____ Source material
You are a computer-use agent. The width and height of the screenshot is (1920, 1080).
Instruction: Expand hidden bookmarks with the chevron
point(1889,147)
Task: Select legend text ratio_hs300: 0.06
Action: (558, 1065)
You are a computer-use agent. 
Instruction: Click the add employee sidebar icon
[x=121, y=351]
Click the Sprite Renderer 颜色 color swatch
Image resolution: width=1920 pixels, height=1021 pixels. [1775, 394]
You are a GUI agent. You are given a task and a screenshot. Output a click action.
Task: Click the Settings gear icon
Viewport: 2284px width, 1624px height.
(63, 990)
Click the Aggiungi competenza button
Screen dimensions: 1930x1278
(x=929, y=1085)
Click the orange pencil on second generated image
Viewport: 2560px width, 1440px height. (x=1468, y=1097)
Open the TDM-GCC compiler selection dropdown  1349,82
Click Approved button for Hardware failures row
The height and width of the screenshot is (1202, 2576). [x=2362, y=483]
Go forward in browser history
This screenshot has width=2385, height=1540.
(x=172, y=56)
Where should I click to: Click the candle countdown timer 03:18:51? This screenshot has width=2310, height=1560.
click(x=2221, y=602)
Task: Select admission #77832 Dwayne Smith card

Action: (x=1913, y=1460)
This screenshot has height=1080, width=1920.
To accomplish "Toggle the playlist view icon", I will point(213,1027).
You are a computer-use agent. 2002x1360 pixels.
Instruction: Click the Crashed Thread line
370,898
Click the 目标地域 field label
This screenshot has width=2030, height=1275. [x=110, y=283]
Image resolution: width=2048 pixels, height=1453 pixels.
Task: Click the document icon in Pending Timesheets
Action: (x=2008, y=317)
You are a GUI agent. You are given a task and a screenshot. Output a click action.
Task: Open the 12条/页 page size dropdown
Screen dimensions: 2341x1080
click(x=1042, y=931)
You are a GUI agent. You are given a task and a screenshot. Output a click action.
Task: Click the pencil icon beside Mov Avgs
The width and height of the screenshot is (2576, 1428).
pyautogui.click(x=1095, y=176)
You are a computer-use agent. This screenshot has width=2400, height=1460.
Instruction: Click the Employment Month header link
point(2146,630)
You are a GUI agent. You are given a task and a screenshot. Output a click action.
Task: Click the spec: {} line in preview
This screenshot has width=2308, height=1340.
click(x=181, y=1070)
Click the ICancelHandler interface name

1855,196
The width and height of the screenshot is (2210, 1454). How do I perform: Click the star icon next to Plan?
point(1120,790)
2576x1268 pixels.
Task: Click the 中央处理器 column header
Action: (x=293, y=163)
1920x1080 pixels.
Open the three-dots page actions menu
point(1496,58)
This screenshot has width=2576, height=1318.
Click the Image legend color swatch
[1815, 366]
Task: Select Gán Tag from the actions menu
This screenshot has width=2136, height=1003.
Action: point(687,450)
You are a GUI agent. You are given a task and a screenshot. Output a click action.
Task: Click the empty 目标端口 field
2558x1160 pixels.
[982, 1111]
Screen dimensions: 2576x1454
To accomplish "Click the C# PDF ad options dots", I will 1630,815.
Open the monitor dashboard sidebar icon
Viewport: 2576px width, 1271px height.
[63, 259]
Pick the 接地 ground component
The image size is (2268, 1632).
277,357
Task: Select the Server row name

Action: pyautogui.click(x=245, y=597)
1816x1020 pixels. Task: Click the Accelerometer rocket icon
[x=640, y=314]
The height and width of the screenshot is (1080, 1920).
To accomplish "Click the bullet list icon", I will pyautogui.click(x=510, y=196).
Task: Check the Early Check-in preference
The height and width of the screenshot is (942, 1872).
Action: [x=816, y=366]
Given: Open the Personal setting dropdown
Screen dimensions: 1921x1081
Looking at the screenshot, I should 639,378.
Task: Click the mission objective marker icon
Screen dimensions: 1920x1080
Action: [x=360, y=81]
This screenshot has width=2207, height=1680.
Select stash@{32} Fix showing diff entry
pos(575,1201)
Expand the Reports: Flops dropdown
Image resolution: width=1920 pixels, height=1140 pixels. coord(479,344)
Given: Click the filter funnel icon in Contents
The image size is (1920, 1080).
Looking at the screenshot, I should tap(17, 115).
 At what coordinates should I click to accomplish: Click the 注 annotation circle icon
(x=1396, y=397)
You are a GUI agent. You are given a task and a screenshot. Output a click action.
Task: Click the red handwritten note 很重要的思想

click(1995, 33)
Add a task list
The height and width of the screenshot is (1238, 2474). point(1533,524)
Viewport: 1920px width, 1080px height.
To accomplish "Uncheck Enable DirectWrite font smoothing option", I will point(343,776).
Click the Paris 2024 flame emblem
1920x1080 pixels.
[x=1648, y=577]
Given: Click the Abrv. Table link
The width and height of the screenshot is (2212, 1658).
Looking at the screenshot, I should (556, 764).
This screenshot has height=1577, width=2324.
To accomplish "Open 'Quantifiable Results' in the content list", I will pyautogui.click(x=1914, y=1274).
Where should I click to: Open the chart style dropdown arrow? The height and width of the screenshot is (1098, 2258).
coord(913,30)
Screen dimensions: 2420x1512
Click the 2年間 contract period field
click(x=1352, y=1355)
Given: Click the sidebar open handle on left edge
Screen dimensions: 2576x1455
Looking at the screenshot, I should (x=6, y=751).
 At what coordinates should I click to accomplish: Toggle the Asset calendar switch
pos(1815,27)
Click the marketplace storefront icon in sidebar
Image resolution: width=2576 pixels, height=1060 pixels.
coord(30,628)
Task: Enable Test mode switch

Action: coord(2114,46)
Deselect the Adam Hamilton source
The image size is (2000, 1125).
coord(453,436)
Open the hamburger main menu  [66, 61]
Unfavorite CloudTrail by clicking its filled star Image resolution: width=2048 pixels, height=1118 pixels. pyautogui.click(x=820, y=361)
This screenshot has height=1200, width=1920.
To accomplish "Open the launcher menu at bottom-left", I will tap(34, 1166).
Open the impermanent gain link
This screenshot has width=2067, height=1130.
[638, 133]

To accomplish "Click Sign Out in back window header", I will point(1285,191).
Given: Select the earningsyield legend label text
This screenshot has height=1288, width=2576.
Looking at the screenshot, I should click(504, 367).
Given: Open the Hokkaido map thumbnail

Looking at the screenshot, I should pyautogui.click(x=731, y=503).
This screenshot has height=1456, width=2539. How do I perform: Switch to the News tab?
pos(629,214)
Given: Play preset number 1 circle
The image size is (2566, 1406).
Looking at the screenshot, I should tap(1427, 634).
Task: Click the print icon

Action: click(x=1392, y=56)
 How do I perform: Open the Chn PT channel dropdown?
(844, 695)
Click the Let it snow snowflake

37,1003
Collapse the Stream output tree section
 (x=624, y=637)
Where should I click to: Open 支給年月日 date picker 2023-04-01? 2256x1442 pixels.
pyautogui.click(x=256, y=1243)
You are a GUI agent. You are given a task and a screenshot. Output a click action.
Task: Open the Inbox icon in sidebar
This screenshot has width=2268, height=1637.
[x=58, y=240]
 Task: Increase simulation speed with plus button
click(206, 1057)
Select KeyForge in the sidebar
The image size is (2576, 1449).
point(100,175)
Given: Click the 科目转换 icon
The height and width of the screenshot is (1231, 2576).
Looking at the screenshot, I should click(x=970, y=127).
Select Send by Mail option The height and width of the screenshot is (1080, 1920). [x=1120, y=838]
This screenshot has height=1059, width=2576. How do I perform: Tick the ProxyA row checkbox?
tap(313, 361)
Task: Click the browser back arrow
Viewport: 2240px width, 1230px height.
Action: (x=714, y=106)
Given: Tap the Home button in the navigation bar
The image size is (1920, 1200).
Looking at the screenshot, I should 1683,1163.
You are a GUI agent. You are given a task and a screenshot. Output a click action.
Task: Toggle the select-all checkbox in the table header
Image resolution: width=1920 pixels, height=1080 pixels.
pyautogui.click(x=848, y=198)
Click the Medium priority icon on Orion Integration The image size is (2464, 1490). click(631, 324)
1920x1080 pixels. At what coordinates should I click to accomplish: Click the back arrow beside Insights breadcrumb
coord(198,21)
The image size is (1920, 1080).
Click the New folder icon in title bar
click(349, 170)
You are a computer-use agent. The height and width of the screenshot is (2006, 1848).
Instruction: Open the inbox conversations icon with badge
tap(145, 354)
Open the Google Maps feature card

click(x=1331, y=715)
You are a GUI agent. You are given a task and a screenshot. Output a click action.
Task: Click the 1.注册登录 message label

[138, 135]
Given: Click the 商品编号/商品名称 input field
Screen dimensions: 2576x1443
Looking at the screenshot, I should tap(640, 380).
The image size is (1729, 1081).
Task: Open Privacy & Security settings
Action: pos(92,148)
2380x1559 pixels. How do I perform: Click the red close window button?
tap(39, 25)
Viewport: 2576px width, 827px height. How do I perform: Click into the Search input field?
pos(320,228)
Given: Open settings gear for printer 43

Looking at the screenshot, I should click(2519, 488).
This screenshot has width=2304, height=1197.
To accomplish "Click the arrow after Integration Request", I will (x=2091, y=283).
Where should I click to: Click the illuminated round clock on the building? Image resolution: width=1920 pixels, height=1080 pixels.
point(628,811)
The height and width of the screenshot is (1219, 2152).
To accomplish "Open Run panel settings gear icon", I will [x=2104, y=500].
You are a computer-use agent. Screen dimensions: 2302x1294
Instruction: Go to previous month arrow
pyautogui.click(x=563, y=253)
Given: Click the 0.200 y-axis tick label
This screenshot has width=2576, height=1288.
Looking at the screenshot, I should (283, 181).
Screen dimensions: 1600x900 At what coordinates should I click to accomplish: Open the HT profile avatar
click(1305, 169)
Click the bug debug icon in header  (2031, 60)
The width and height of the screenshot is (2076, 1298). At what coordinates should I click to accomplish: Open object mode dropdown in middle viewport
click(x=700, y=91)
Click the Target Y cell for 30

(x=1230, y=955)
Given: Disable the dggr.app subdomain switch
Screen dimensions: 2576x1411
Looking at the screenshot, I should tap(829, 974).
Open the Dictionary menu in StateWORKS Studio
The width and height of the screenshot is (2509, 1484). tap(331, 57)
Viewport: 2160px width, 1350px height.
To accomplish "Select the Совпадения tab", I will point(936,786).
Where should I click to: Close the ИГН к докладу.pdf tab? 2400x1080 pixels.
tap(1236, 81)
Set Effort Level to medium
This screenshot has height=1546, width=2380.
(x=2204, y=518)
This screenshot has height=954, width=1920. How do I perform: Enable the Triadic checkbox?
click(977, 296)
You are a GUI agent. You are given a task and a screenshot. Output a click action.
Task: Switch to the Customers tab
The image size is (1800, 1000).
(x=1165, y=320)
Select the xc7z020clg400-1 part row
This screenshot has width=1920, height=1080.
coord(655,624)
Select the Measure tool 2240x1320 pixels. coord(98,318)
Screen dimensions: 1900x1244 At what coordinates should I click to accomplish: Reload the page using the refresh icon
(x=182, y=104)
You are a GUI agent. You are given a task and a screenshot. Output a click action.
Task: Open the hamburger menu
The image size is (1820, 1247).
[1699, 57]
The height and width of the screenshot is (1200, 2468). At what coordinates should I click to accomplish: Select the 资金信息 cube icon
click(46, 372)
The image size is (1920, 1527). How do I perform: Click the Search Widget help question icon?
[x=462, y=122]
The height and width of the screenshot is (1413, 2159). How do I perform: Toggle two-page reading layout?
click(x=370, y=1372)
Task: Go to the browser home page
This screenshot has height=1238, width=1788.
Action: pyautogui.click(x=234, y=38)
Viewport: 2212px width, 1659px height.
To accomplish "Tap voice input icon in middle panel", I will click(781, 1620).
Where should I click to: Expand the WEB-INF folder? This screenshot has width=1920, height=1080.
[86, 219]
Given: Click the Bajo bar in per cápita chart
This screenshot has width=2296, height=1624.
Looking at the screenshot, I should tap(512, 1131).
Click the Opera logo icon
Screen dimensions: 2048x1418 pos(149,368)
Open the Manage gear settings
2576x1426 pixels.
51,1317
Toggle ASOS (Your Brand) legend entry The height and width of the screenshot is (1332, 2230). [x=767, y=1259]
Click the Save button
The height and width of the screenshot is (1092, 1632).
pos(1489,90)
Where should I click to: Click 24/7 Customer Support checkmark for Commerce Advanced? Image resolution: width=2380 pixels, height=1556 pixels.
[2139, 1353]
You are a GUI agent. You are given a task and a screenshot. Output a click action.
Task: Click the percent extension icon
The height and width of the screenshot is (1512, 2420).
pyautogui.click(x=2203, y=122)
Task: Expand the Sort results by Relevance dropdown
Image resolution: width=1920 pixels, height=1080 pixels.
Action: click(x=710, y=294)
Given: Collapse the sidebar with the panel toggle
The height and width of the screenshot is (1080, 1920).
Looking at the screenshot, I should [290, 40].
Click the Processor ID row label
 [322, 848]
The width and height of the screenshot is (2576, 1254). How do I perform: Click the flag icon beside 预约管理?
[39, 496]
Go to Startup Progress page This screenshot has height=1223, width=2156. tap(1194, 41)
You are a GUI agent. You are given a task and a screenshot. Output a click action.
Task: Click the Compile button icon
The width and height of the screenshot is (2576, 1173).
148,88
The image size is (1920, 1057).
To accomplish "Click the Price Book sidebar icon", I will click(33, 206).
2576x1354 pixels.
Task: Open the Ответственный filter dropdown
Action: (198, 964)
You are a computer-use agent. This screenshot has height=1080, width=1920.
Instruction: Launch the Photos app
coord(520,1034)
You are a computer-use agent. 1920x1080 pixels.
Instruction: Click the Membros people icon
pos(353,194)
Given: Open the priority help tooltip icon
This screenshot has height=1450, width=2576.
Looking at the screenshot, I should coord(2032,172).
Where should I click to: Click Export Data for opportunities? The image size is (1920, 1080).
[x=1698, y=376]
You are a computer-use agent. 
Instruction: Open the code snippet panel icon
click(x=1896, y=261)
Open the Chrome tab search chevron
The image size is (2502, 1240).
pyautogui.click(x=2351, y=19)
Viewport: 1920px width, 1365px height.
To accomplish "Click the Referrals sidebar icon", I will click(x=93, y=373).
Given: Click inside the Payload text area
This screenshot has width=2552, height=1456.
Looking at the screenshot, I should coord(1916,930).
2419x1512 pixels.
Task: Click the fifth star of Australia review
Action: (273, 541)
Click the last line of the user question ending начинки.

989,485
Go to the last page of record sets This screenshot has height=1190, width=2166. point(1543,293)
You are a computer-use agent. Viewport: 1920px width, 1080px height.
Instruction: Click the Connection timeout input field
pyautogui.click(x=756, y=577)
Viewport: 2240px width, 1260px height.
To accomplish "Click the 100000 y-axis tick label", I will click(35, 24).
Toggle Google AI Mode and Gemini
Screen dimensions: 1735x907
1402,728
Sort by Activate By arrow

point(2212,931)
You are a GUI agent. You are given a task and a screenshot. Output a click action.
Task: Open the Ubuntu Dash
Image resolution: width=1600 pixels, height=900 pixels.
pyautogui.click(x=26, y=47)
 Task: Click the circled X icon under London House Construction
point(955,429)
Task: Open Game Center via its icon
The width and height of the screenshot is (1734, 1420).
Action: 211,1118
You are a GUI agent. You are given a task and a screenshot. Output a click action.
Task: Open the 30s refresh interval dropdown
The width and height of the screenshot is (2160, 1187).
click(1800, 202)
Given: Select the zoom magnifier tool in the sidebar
________
§ **The problem**
If the word "browser" appears in a line above, copy that line.

§ **Output of the task**
Go forward in browser history
Task: Click the browser back arrow
Task: Go to the browser home page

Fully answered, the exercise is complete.